A new “meta analysis” of existing studies purports to find no link between fat intake and coronary heart disease (CHD):
Conclusions: A meta-analysis of prospective epidemiologic studies showed that there is no significant evidence for concluding that dietary saturated fat is associated with an increased risk of CHD or CVD. More data are needed to elucidate whether CVD risks are likely to be influenced by the specific nutrients used to replace saturated fat.
The problem with this study is that it is a meta analysis, which as Dr. Eades explains:
For those who don’t know, meta-analyses are compilation studies in which researchers comb the medical literature for papers on a particular subject and then combine all the data from the individual studies together into one large study. This combining is often done to bring together a collection of studies, none of which contain data that has reached statistical significance, to see if the aggregate of all the data in the studies reaches statistical significance. I think these types of meta-analyses are highly suspect, because they can lead to conclusions not warranted by the actual data.

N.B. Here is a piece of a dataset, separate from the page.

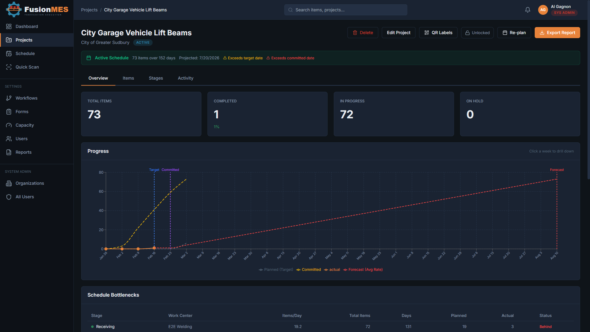This screenshot has width=590, height=332.
Task: Click the notifications bell icon
Action: tap(528, 10)

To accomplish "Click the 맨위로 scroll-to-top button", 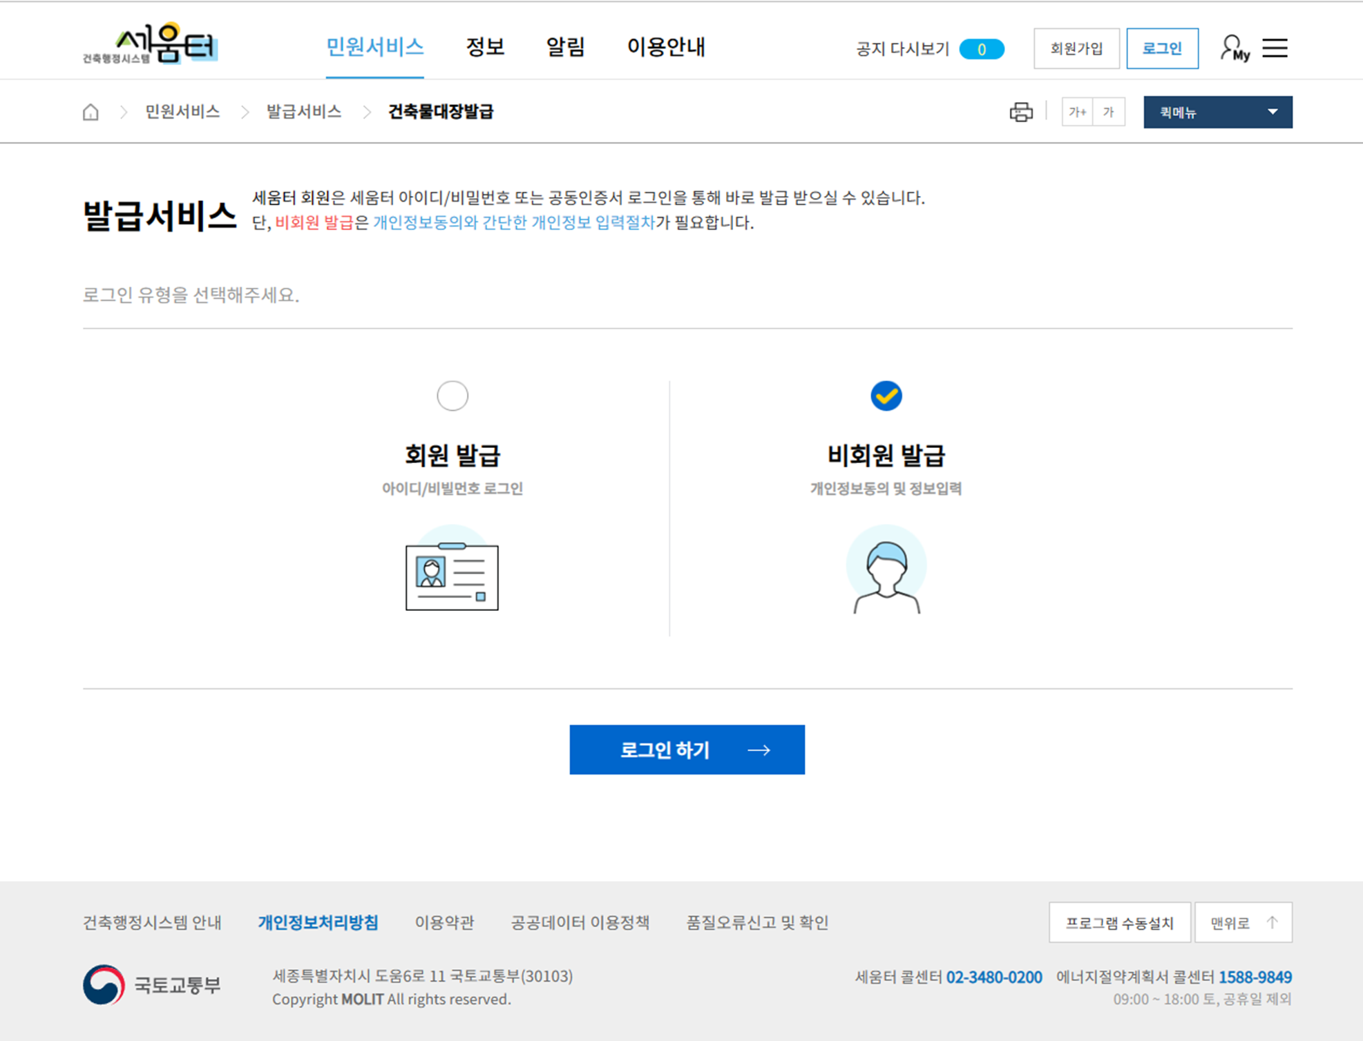I will [1243, 922].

Those same concerns apply to this study, of course. But one thing this study does is help counter the other meta analysis studies that purport to show a link between dietary fat intake and heart disease.
Meanwhile, we find another study that says butter ain’t so bad:
Now a new study from Lund University in Sweden shows that butter leads to considerably less elevation of blood fats after a meal compared with olive oil and a new type of canola and flaxseed oil. The difference was clear above all in men, whereas in women it was more marginal.
Seems that about 20 percent of the fat in butter consists of short and medium-length fatty acids which are metabolized for energy and don’t contribute to blood lipid levels.
Good news for me. Butter is one of my favorite foods.